• **TASK DESCRIPTION**
Return the data below exactly, stopping after the line with "Turn on the OBV indicator".

• **ENTRIES SUPPLIED**
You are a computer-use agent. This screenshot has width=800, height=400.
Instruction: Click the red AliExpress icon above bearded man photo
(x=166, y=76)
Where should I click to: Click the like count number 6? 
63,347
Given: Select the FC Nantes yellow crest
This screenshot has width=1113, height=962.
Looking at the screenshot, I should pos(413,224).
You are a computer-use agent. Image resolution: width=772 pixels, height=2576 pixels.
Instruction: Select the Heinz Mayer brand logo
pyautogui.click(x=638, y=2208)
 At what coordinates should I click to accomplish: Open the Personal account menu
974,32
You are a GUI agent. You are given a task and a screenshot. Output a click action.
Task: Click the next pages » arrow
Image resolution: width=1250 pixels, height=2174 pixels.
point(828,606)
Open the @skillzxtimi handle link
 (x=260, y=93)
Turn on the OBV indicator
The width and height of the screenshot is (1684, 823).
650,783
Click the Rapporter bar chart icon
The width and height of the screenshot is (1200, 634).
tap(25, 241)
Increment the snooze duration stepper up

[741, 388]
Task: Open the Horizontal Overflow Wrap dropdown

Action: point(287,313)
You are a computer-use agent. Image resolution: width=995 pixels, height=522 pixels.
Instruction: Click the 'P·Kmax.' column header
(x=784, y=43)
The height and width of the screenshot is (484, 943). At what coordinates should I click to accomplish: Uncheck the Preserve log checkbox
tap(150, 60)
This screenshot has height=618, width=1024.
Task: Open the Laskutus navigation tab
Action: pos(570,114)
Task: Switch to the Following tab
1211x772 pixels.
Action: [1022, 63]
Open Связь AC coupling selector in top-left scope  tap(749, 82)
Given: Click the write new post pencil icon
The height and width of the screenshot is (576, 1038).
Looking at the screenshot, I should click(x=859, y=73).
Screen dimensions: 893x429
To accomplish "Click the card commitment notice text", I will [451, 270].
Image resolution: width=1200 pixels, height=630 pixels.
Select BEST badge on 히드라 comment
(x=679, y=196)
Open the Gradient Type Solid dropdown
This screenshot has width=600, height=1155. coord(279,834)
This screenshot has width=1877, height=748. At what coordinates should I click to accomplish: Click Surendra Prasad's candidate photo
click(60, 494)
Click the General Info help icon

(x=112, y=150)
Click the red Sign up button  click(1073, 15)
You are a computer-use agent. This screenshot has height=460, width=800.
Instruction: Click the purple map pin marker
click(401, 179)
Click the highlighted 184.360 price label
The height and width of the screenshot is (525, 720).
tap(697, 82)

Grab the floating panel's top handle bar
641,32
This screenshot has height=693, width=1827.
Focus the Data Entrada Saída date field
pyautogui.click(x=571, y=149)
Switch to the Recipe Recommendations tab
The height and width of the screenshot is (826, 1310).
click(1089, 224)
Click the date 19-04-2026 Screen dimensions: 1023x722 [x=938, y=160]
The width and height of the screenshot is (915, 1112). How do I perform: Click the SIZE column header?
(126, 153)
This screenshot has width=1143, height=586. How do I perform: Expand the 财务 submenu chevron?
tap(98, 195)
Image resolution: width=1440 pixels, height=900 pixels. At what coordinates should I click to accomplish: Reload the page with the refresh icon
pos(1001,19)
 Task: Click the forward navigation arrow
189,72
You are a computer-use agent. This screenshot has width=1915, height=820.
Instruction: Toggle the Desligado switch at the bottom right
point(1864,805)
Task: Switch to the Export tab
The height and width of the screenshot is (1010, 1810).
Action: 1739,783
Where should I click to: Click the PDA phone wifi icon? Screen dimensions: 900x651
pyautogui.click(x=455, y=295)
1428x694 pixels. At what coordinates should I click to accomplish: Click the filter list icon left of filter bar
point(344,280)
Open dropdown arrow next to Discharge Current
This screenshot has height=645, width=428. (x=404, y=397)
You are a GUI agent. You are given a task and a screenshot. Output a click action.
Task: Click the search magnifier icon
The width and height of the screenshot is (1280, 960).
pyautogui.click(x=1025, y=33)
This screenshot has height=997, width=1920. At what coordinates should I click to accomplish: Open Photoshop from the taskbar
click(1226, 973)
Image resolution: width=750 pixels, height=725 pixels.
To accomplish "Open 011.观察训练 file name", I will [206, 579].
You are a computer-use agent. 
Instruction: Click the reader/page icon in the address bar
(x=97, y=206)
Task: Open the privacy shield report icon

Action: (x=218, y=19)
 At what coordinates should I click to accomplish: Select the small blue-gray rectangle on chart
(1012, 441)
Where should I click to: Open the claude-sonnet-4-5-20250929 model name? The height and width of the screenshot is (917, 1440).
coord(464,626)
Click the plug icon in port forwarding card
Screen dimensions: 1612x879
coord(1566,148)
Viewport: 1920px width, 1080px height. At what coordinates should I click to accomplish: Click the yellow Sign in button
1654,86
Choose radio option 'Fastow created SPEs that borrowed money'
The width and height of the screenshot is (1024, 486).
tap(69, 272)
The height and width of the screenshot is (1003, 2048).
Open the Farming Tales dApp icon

• **REPLY TO THE EXERCISE**
You are a computer-use agent. This screenshot has width=800, height=400.
Instruction: Click the red AliExpress icon above bearded man photo
(x=166, y=76)
Where should I click to: Click the like count number 6? 
63,347
Given: Select the FC Nantes yellow crest
This screenshot has width=1113, height=962.
Looking at the screenshot, I should pos(413,224).
You are a computer-use agent. Image resolution: width=772 pixels, height=2576 pixels.
Instruction: Select the Heinz Mayer brand logo
pyautogui.click(x=638, y=2208)
 At what coordinates should I click to accomplish: Open the Personal account menu
974,32
You are a GUI agent. You are given a task and a screenshot. Output a click action.
Task: Click the next pages » arrow
Image resolution: width=1250 pixels, height=2174 pixels.
point(828,606)
Open the @skillzxtimi handle link
 (x=260, y=93)
Turn on the OBV indicator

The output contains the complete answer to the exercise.